Most people are aware that healthy brains flex frequently, rewire daily and respond to differences in ways that spawn growth. Lesser known however, is the fact that our flexibility peters out often before mental changes actually jump-start. Unfortunately, we risk sliding into a cerebral gridlock or resistance to change, when we operate one part of the brain and ignore another.
How do you handle changes that disrupt the way you typically write, speak or act?
That question reminds me of blueberry picking episodes as a kid back in Nova Scotia. We were promised that if we picked a large bucket full of berries, we’d enjoy our favorite blueberry dumpling for dessert. We sweated for hours to fill that pail as we suffered scratches from thorns along with mosquito bites and gnats galore. I’ll admit to our slipping the odd handful into our mouths to beat the summer heat. Then came the surprise….
On several occasions a black bear would lumber out from behind fir trees in what appeared to be a deliberate ambush to hijack our hard-earned near-full bucket of loot.
Our dumpling dessert dreams disappeared instantly. Fat, juicy berries would get tossed toward the bear’s direction, and we kids raced one another back home, empty-handed. OK, perhaps our sudden “change of strategy” is a bit of a stretch to illustrate mental flexibility here, since the bear presented a compelling case for instantly abandoning our hard work. But what about everyday risks we run from? When asked the one thing most regretted in life, a large group of seniors interviewed, admitted overwhelmingly, “I wish I’d taken more risks.”
Each time we run from change, our brain’s default system or basal ganglia kicks in as an inner mental force in opposition to change. Unless we’re running from bears, it’s likely not a good idea to allow this comfort zone of sorts to dominate. We see its tragic results in opinionated peers who insist on one pre-determined reaction, regardless of new information offered. It may not be a hulking bear barrier, but frequent forces that require a new blueprint will likely appear at times we least expect.

■ What to do
**1.** According to the text on mental flexibility, what did a large group of interviewed seniors say they most regretted in life?
**2.** Continue the essay on mental flexibility and resistance to change from its final sentence.

Collected data
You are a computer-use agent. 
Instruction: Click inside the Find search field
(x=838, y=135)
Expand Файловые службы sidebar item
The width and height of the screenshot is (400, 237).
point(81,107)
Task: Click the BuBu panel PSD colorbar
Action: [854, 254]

■ Answers
**1.** They said they wished they had taken more risks.

**2.**
Think of the basal ganglia as a mental warehouse of sorts, where all our actions, both good and bad, stockpile and sit ready for reuse. Our basal ganglia’s also a bit like the elephant in the room, a stubborn elephant at that. Its comfort zone qualities make it easy to pull up tired, broken or outdated responses that can dose an innovative challenge like an icy water spray hits us without notice.
Let’s say we fail to listen in ways that show we are open to be changed by the person who speaks to us. Each time we speak above peers or interrupt friends, or fail to hear concerns of those who differ, we amplify our brain’s basal ganglia or inability to change. It takes knowing how your brain can work against change and against growth, to avoid stubborn ruts that hold us back with regrets, like seniors expressed in interviews.
Luckily when we do slip, and we all do, there’s no need to remain in any rut. No need to get caught holding an empty bucket in a bear chase.
We can simply outsource our working memory by practices such as creating cheat sheets to jot down memorable facts, and our awesome brains will use these facts to create new neuron pathways beyond former potholes. Avoid static routines that increase dangerous cortisol chemicals that fuel status quo, and we reboot serotonin fuels for fun and adventure!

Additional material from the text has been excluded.